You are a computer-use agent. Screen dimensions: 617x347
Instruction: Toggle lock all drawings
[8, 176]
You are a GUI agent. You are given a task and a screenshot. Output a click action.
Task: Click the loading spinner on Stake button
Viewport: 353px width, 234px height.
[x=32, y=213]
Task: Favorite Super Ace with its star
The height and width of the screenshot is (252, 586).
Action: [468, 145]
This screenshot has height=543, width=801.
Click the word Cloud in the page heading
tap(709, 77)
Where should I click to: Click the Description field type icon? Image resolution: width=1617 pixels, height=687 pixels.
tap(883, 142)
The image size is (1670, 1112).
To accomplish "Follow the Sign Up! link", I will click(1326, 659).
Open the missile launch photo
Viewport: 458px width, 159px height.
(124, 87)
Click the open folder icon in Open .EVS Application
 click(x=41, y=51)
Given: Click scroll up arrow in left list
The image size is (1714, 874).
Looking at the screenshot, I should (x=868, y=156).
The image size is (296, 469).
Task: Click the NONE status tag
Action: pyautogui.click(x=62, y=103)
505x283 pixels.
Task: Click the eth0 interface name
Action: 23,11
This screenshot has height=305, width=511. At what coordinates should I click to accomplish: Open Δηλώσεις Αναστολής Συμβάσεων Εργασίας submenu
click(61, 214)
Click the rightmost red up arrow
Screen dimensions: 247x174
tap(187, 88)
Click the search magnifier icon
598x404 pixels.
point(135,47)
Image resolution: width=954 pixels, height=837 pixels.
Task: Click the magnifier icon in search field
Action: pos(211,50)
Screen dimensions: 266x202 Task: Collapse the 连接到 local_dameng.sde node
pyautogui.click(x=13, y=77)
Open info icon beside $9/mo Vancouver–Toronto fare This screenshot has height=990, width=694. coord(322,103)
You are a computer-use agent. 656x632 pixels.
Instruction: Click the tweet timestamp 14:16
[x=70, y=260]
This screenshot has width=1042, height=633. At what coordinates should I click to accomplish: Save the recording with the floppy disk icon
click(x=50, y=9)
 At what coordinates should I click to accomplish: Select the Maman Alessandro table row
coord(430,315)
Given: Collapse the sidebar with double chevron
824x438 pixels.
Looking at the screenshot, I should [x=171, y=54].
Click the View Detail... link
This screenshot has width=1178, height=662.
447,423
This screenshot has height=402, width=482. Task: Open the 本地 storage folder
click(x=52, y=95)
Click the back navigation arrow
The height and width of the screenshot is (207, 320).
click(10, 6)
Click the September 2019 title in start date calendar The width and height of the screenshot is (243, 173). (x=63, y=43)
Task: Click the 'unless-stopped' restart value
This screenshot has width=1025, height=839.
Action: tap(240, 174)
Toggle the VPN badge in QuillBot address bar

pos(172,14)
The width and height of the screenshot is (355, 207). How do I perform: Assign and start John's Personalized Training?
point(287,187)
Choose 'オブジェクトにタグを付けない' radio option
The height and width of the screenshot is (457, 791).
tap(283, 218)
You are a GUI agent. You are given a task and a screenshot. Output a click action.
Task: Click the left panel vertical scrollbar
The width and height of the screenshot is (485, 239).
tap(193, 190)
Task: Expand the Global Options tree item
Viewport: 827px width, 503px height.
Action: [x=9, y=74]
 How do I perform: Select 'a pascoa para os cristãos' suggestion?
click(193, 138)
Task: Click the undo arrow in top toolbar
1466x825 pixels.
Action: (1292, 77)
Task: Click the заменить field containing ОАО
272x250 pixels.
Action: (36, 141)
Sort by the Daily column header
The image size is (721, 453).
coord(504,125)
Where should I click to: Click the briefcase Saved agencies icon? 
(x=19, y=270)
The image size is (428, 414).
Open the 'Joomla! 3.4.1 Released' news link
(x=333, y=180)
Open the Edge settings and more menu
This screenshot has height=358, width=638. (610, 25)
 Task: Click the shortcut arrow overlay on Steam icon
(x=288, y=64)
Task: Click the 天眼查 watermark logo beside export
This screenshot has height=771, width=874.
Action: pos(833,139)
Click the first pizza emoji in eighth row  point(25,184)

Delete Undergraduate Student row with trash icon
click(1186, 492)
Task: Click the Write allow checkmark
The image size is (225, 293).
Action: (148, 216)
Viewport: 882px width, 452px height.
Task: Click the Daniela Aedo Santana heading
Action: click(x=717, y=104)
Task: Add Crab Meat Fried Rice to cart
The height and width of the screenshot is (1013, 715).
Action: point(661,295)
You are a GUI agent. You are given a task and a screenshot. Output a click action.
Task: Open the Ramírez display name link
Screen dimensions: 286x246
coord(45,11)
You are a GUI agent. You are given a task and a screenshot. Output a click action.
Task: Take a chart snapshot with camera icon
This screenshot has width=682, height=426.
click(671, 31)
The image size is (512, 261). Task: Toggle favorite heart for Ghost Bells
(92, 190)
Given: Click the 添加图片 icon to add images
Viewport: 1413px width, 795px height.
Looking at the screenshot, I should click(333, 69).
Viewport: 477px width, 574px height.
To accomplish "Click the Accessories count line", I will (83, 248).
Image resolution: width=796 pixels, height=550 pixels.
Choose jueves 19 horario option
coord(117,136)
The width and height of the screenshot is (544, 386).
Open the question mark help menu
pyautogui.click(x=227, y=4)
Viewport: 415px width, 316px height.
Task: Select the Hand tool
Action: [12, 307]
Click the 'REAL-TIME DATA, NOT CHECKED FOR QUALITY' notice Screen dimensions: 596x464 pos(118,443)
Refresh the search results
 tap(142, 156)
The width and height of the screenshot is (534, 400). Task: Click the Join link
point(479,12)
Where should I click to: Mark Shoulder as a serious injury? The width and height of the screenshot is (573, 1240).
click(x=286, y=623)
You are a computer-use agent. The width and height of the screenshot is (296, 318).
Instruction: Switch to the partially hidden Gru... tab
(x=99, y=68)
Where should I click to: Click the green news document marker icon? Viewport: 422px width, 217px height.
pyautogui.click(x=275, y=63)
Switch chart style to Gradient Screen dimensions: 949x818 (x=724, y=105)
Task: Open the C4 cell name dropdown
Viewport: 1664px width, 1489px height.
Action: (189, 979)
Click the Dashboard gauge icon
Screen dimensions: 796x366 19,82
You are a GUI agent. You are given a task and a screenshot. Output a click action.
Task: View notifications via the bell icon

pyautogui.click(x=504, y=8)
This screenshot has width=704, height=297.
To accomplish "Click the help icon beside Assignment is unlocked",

━━━

▶ **Objective**
Reproduce every one of the items above, line for line, with no alterations.

▶ **Answer to this problem**
You are a computer-use agent. Screen dimensions: 617x347
Instruction: Toggle lock all drawings
[8, 176]
You are a GUI agent. You are given a task and a screenshot. Output a click action.
Task: Click the loading spinner on Stake button
Viewport: 353px width, 234px height.
[x=32, y=213]
Task: Favorite Super Ace with its star
The height and width of the screenshot is (252, 586).
Action: [468, 145]
This screenshot has height=543, width=801.
Click the word Cloud in the page heading
tap(709, 77)
Where should I click to: Click the Description field type icon? Image resolution: width=1617 pixels, height=687 pixels.
tap(883, 142)
The image size is (1670, 1112).
To accomplish "Follow the Sign Up! link", I will click(1326, 659).
Open the missile launch photo
Viewport: 458px width, 159px height.
(124, 87)
Click the open folder icon in Open .EVS Application
 click(x=41, y=51)
Given: Click scroll up arrow in left list
The image size is (1714, 874).
Looking at the screenshot, I should (x=868, y=156).
The image size is (296, 469).
Task: Click the NONE status tag
Action: pyautogui.click(x=62, y=103)
505x283 pixels.
Task: Click the eth0 interface name
Action: 23,11
This screenshot has height=305, width=511. At what coordinates should I click to accomplish: Open Δηλώσεις Αναστολής Συμβάσεων Εργασίας submenu
click(61, 214)
Click the rightmost red up arrow
Screen dimensions: 247x174
tap(187, 88)
Click the search magnifier icon
598x404 pixels.
point(135,47)
Image resolution: width=954 pixels, height=837 pixels.
Task: Click the magnifier icon in search field
Action: pos(211,50)
Screen dimensions: 266x202 Task: Collapse the 连接到 local_dameng.sde node
pyautogui.click(x=13, y=77)
Open info icon beside $9/mo Vancouver–Toronto fare This screenshot has height=990, width=694. coord(322,103)
You are a computer-use agent. 656x632 pixels.
Instruction: Click the tweet timestamp 14:16
[x=70, y=260]
This screenshot has width=1042, height=633. At what coordinates should I click to accomplish: Save the recording with the floppy disk icon
click(x=50, y=9)
 At what coordinates should I click to accomplish: Select the Maman Alessandro table row
coord(430,315)
Given: Collapse the sidebar with double chevron
824x438 pixels.
Looking at the screenshot, I should [x=171, y=54].
Click the View Detail... link
This screenshot has width=1178, height=662.
447,423
This screenshot has height=402, width=482. Task: Open the 本地 storage folder
click(x=52, y=95)
Click the back navigation arrow
The height and width of the screenshot is (207, 320).
click(10, 6)
Click the September 2019 title in start date calendar The width and height of the screenshot is (243, 173). (x=63, y=43)
Task: Click the 'unless-stopped' restart value
This screenshot has width=1025, height=839.
Action: tap(240, 174)
Toggle the VPN badge in QuillBot address bar

pos(172,14)
The width and height of the screenshot is (355, 207). How do I perform: Assign and start John's Personalized Training?
point(287,187)
Choose 'オブジェクトにタグを付けない' radio option
The height and width of the screenshot is (457, 791).
tap(283, 218)
You are a GUI agent. You are given a task and a screenshot. Output a click action.
Task: Click the left panel vertical scrollbar
The width and height of the screenshot is (485, 239).
tap(193, 190)
Task: Expand the Global Options tree item
Viewport: 827px width, 503px height.
Action: [x=9, y=74]
 How do I perform: Select 'a pascoa para os cristãos' suggestion?
click(193, 138)
Task: Click the undo arrow in top toolbar
1466x825 pixels.
Action: (1292, 77)
Task: Click the заменить field containing ОАО
272x250 pixels.
Action: (36, 141)
Sort by the Daily column header
The image size is (721, 453).
coord(504,125)
Where should I click to: Click the briefcase Saved agencies icon? 
(x=19, y=270)
The image size is (428, 414).
Open the 'Joomla! 3.4.1 Released' news link
(x=333, y=180)
Open the Edge settings and more menu
This screenshot has height=358, width=638. (610, 25)
 Task: Click the shortcut arrow overlay on Steam icon
(x=288, y=64)
Task: Click the 天眼查 watermark logo beside export
This screenshot has height=771, width=874.
Action: pos(833,139)
Click the first pizza emoji in eighth row  point(25,184)

Delete Undergraduate Student row with trash icon
click(1186, 492)
Task: Click the Write allow checkmark
The image size is (225, 293).
Action: (148, 216)
Viewport: 882px width, 452px height.
Task: Click the Daniela Aedo Santana heading
Action: click(x=717, y=104)
Task: Add Crab Meat Fried Rice to cart
The height and width of the screenshot is (1013, 715).
Action: point(661,295)
You are a GUI agent. You are given a task and a screenshot. Output a click action.
Task: Open the Ramírez display name link
Screen dimensions: 286x246
coord(45,11)
You are a GUI agent. You are given a task and a screenshot. Output a click action.
Task: Take a chart snapshot with camera icon
This screenshot has width=682, height=426.
click(671, 31)
The image size is (512, 261). Task: Toggle favorite heart for Ghost Bells
(92, 190)
Given: Click the 添加图片 icon to add images
Viewport: 1413px width, 795px height.
Looking at the screenshot, I should click(333, 69).
Viewport: 477px width, 574px height.
To accomplish "Click the Accessories count line", I will (83, 248).
Image resolution: width=796 pixels, height=550 pixels.
Choose jueves 19 horario option
coord(117,136)
The width and height of the screenshot is (544, 386).
Open the question mark help menu
pyautogui.click(x=227, y=4)
Viewport: 415px width, 316px height.
Task: Select the Hand tool
Action: [12, 307]
Click the 'REAL-TIME DATA, NOT CHECKED FOR QUALITY' notice Screen dimensions: 596x464 pos(118,443)
Refresh the search results
 tap(142, 156)
The width and height of the screenshot is (534, 400). Task: Click the Join link
point(479,12)
Where should I click to: Mark Shoulder as a serious injury? The width and height of the screenshot is (573, 1240).
click(x=286, y=623)
You are a computer-use agent. The width and height of the screenshot is (296, 318).
Instruction: Switch to the partially hidden Gru... tab
(x=99, y=68)
Where should I click to: Click the green news document marker icon? Viewport: 422px width, 217px height.
pyautogui.click(x=275, y=63)
Switch chart style to Gradient Screen dimensions: 949x818 (x=724, y=105)
Task: Open the C4 cell name dropdown
Viewport: 1664px width, 1489px height.
Action: (189, 979)
Click the Dashboard gauge icon
Screen dimensions: 796x366 19,82
You are a GUI agent. You are given a task and a screenshot. Output a click action.
Task: View notifications via the bell icon

pyautogui.click(x=504, y=8)
This screenshot has width=704, height=297.
To accomplish "Click the help icon beside Assignment is unlocked",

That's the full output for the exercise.